__Directions__.
What follows is a set of records; copy all of it exactly.

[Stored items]
########

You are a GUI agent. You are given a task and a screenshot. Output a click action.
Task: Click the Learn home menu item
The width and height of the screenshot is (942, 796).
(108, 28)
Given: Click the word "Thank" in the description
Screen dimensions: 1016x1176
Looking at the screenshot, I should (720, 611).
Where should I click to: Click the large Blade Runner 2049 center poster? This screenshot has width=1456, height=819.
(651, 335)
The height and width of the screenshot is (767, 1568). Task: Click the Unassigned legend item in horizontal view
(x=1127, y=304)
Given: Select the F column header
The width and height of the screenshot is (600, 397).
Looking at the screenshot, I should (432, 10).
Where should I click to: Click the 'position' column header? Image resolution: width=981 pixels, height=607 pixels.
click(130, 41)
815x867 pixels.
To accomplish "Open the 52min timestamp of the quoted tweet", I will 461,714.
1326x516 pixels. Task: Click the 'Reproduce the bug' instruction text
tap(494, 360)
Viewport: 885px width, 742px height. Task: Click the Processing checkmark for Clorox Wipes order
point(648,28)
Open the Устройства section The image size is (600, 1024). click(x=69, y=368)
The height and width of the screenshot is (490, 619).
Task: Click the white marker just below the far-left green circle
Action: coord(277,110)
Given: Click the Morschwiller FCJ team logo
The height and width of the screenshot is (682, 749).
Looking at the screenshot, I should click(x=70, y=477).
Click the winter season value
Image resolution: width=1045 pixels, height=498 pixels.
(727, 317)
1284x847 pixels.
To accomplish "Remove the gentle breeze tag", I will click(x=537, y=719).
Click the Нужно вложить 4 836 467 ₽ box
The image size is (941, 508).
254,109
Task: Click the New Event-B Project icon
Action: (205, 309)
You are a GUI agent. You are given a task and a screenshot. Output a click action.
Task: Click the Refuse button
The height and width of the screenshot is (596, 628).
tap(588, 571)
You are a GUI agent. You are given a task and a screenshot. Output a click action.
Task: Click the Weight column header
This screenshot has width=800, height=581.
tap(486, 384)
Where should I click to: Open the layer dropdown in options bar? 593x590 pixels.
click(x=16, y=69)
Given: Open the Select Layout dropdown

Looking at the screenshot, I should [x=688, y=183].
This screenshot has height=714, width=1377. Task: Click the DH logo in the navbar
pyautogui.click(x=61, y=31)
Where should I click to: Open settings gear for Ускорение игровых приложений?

########

__Output for this exercise__.
You are a GUI agent. You are given a task and a screenshot. Output a click action.
Task: Click the Learn home menu item
The width and height of the screenshot is (942, 796).
(108, 28)
Given: Click the word "Thank" in the description
Screen dimensions: 1016x1176
Looking at the screenshot, I should (720, 611).
Where should I click to: Click the large Blade Runner 2049 center poster? This screenshot has width=1456, height=819.
(651, 335)
The height and width of the screenshot is (767, 1568). Task: Click the Unassigned legend item in horizontal view
(x=1127, y=304)
Given: Select the F column header
The width and height of the screenshot is (600, 397).
Looking at the screenshot, I should (432, 10).
Where should I click to: Click the 'position' column header? Image resolution: width=981 pixels, height=607 pixels.
click(130, 41)
815x867 pixels.
To accomplish "Open the 52min timestamp of the quoted tweet", I will 461,714.
1326x516 pixels. Task: Click the 'Reproduce the bug' instruction text
tap(494, 360)
Viewport: 885px width, 742px height. Task: Click the Processing checkmark for Clorox Wipes order
point(648,28)
Open the Устройства section The image size is (600, 1024). click(x=69, y=368)
The height and width of the screenshot is (490, 619).
Task: Click the white marker just below the far-left green circle
Action: coord(277,110)
Given: Click the Morschwiller FCJ team logo
The height and width of the screenshot is (682, 749).
Looking at the screenshot, I should click(x=70, y=477).
Click the winter season value
Image resolution: width=1045 pixels, height=498 pixels.
(727, 317)
1284x847 pixels.
To accomplish "Remove the gentle breeze tag", I will click(x=537, y=719).
Click the Нужно вложить 4 836 467 ₽ box
The image size is (941, 508).
254,109
Task: Click the New Event-B Project icon
Action: (205, 309)
You are a GUI agent. You are given a task and a screenshot. Output a click action.
Task: Click the Refuse button
The height and width of the screenshot is (596, 628).
tap(588, 571)
You are a GUI agent. You are given a task and a screenshot. Output a click action.
Task: Click the Weight column header
This screenshot has width=800, height=581.
tap(486, 384)
Where should I click to: Open the layer dropdown in options bar? 593x590 pixels.
click(x=16, y=69)
Given: Open the Select Layout dropdown

Looking at the screenshot, I should [x=688, y=183].
This screenshot has height=714, width=1377. Task: Click the DH logo in the navbar
pyautogui.click(x=61, y=31)
Where should I click to: Open settings gear for Ускорение игровых приложений?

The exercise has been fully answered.